(Stored data)
☆ ☆ ☆

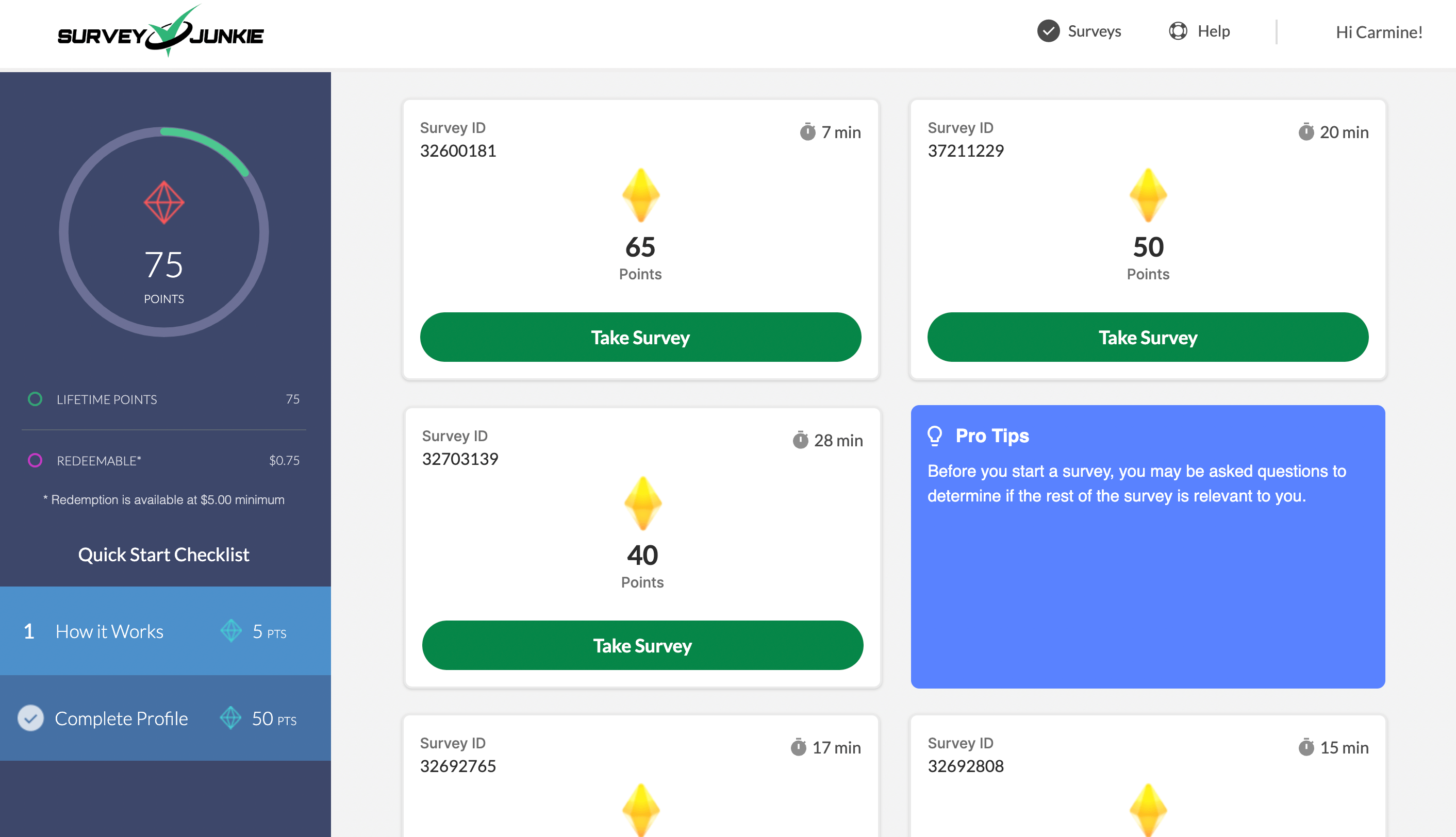Click the red diamond points icon
The height and width of the screenshot is (837, 1456).
click(x=164, y=203)
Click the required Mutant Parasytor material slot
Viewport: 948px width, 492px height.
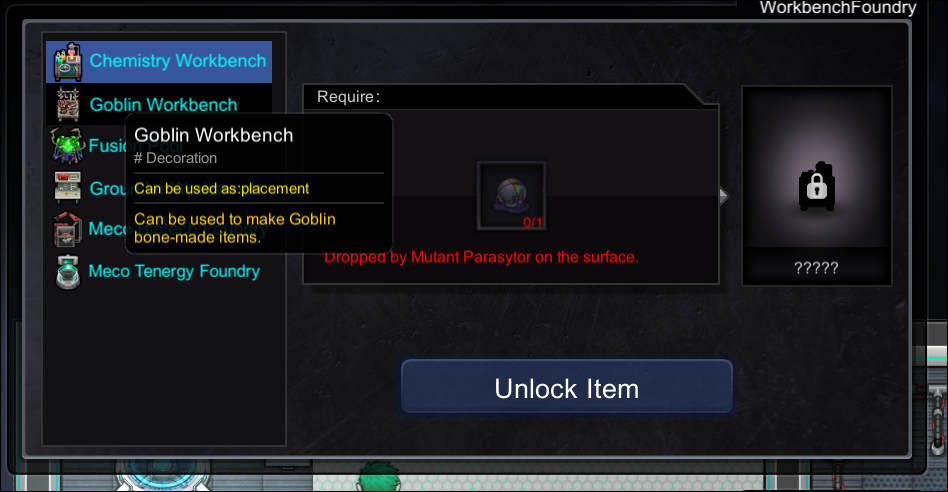(511, 195)
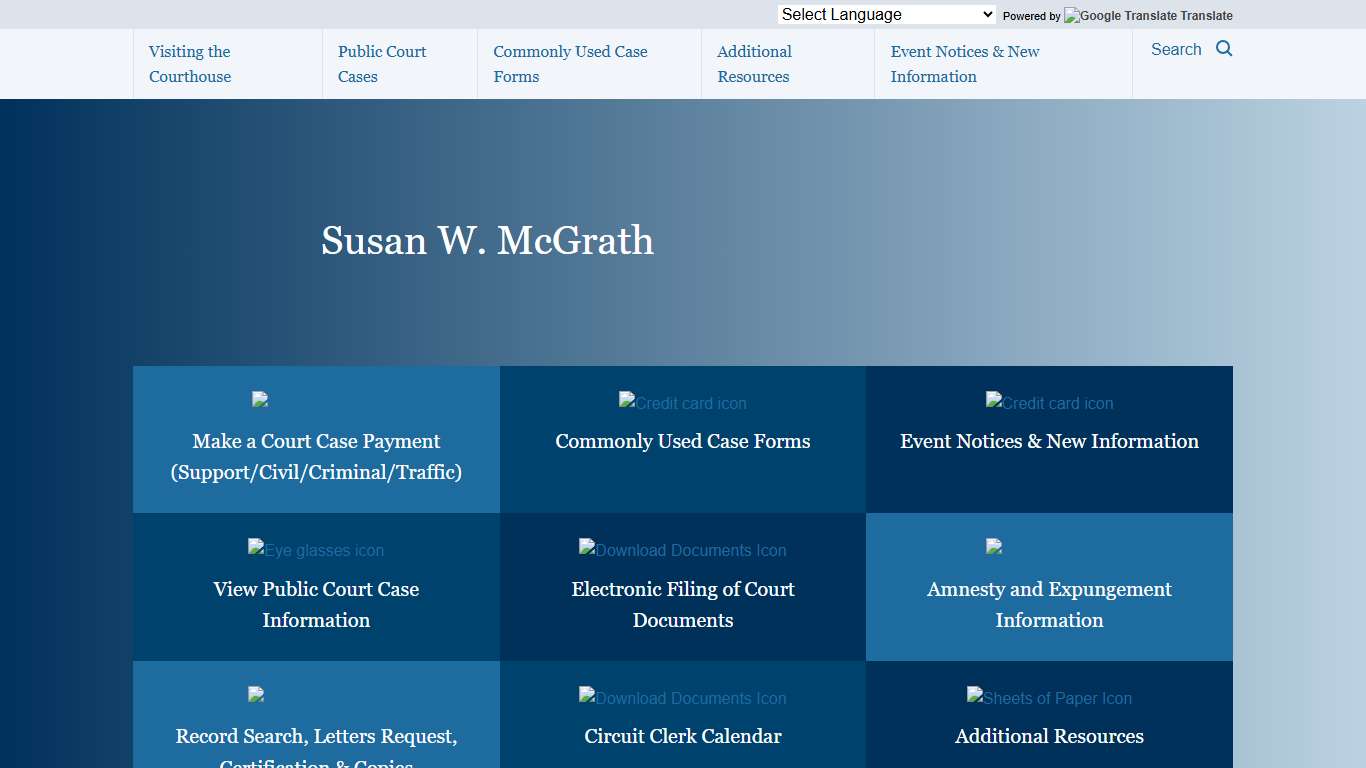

☆ ☆ ☆

- [THE TASK]: Every line from the one that contains "Click the required" through the end of the records above is to be reproduced exactly; no picture goes in the copy.

- [RESPONSE TO THIS TASK]:
Click the required Mutant Parasytor material slot
Viewport: 948px width, 492px height.
(511, 195)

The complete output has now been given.